A caller named Mark asks Father Dave about intercession, which is something he doesn’t completely understand.
So, how exactly does intercessory prayer, the act of asking Mary or the saints to pray to God on your behalf, work? Mark explains to Father Dave that he can’t comprehend why, if God is omnipotent, human beings would ask somebody in heaven to change God’s mind. Isn’t intercession just praying for a decision God has already made, but that we think is wrong? Or do we pray to Mary and the saints when God is too busy to hear our prayers?
Father Dave tells Mark that in both the Old and New Testaments, God actually encourages us to practice intercessory prayer and to continuously ask him for things. He uses Abraham’s consistent petitions to God in the Old Testament as an example.
He goes on to clarify the meaning of intercessory prayer, which is an invitation to Mary and the saints to ask God a question with us or for us. Mark says that for him, praying on behalf of another person means more than praying to a saint. Although praying for others helps us to understand each other, there’s a distinction between praying for others and intercessory prayer. Every night on the Busted Halo Show, people ask Father Dave to pray for others, and this does help people, but intercessory prayer is also helpful, as it benefits the saints.

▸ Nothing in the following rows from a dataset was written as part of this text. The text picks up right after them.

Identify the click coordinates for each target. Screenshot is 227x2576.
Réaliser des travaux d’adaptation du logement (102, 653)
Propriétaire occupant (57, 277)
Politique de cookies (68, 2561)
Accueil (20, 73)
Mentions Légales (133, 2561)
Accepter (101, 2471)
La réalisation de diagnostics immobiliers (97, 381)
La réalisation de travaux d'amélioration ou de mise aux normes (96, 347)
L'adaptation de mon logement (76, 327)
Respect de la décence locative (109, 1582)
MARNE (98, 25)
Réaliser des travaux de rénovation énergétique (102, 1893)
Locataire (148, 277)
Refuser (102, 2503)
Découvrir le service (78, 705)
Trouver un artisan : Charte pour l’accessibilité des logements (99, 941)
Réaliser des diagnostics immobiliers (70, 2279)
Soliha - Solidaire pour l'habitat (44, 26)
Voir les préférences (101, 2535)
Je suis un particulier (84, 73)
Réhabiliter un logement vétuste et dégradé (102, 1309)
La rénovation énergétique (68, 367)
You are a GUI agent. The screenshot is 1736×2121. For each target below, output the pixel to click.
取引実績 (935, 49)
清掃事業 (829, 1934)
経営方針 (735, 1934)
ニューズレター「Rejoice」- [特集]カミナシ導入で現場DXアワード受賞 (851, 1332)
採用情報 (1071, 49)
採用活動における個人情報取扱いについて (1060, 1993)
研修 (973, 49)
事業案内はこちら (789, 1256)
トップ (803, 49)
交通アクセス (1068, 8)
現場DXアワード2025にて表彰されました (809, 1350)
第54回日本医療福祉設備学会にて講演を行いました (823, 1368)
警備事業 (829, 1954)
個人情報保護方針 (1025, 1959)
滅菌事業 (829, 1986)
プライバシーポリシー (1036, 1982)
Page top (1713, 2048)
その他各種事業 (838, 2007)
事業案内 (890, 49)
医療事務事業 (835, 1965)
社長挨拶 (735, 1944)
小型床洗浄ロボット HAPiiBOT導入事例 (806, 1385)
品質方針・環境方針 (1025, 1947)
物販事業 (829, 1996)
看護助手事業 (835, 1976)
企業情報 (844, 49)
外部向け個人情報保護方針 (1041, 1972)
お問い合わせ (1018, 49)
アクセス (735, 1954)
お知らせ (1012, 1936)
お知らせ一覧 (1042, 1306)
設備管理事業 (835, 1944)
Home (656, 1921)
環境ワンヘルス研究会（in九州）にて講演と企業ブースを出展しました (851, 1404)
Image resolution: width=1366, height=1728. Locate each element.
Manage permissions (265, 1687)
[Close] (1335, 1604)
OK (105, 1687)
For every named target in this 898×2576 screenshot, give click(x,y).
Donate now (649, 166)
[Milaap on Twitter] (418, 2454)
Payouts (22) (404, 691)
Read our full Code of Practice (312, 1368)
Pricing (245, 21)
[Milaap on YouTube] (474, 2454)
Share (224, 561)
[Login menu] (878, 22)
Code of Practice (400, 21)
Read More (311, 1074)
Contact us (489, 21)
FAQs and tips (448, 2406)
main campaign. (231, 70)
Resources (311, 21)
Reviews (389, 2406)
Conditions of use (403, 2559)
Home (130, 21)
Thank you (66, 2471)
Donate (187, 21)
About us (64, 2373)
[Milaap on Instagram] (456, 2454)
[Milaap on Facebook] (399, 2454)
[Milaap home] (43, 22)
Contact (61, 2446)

Father Dave likens asking for a saint’s intercession to requesting that a saxophonist play a certain song (“Baker Street” by Gerry Rafferty, for instance, Father Dave quips). Saints love to pray, just as saxophonists love to play “Baker Street,” so why wouldn’t you ask them to pray for you? He sums up intercessory prayer by telling Mark that intercession doesn’t make them better saints, “But they are in another completely other-centered way of life, so they can’t wait to pray to God for us.”